您用于字典的结构不正确,它应该包含对象数组。例如,在您输入这些词后:
hi
hi
hi
hi
hi
hey
hello
hella
结构应该是:
history: [{
letter: "h",
count: 8,
followables: [{
letter: "e",
count: 3,
followables: [{
letter: "y",
count: 1,
followables: []
}, {
letter: "l",
count: 2,
followables: [{
letter: "l",
count: 2,
followables: [{
letter: "o",
count: 1,
followables: []
}, {
letter: "a",
count: 1,
followables: []
}]
}]
}]
}, {
letter: "i",
count: 5,
followables: []
}]
}]
我对您创建和存储历史记录的方式(我会使用 localStorage)不感兴趣。重点是深入挖掘树内部以获得建议的递归函数。

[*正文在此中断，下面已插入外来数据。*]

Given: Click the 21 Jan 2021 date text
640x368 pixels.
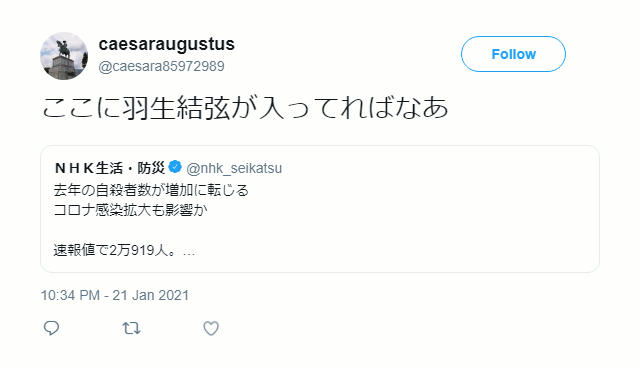Looking at the screenshot, I should (151, 295).
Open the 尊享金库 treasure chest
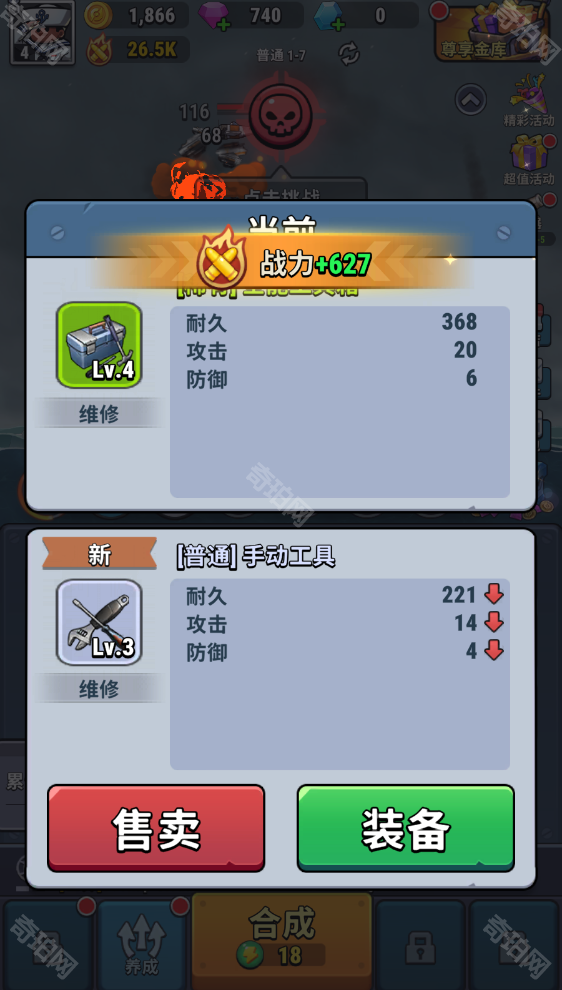 tap(493, 32)
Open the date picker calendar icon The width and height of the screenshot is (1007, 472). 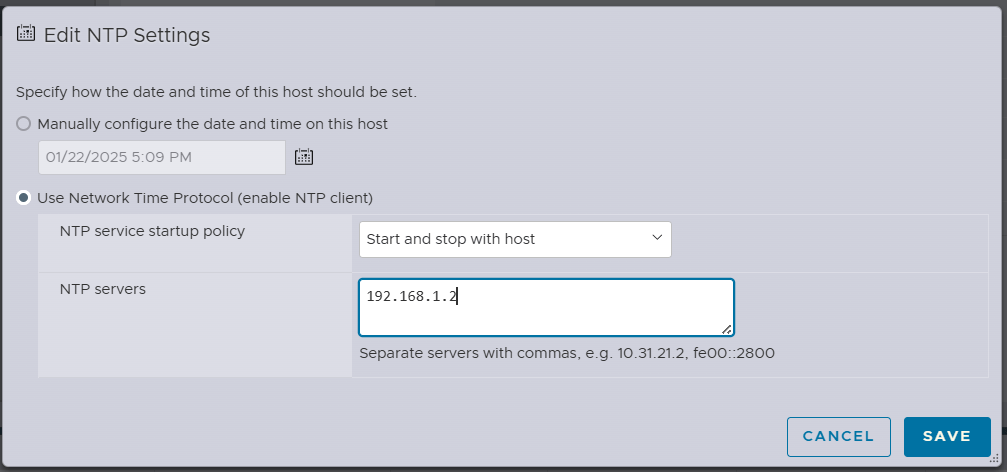(305, 156)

对于给定的单词,这一个获得最终 followables
:
findChildren: function (node, depth) {
/* Traverse history for current word, there is only one path */
for (k in node) {
if (node[k].letter == app.progress[depth]) {
if (depth + 1 == app.progress.length) {
/* Found it, hope it has followables */
return node[k].followables;
} else {
/* Must go deeper... */
return app.findChildren(node[k].followables, depth + 1);
};
};
};
/* No results */
return false;
}
第二个 (getWord) 创建建议:
countWordsFromNode: function (node) {
for (i in node) {
if (node[i].followables.length) {
app.countWordsFromNode(node[i].followables);
} else {
app.totalInNode++;
};
};
},
getWord: function (node, limit) {
/* First sort by count */
var sorted = node.sort(function (n1, n2) {
return n2.count - n1.count;
});
for (k in sorted) {
app.guesses[app.totalFound].word += sorted[k].letter;
if (sorted[k].followables.length) {
app.totalInNode = 0;
app.countWordsFromNode(sorted[k].followables);
for (m = 1; m < app.totalInNode; m++) {
if ((app.totalFound + m) < limit) {
app.guesses[app.totalFound + m].word += sorted[k].letter;
};
};
app.getWord(sorted[k].followables, limit);
} else {
/* End of word */
app.totalFound++;
};
if (app.totalFound >= limit) {
/* Found all suggestions */
break;
};
};
}
您可以在this Fiddle中查看详细信息,我不得不删除您的一些代码。很容易集成到任何地方,比如你可以设置其他的建议字段,目前有:
guesses: [
{
element: $('#guess-1'),
word: ''
},
{
element: $('#guess-2'),
word: ''
},
{
element: $('#guess-3'),
word: ''
}
]
编辑: 修复了向右添加字母的错误。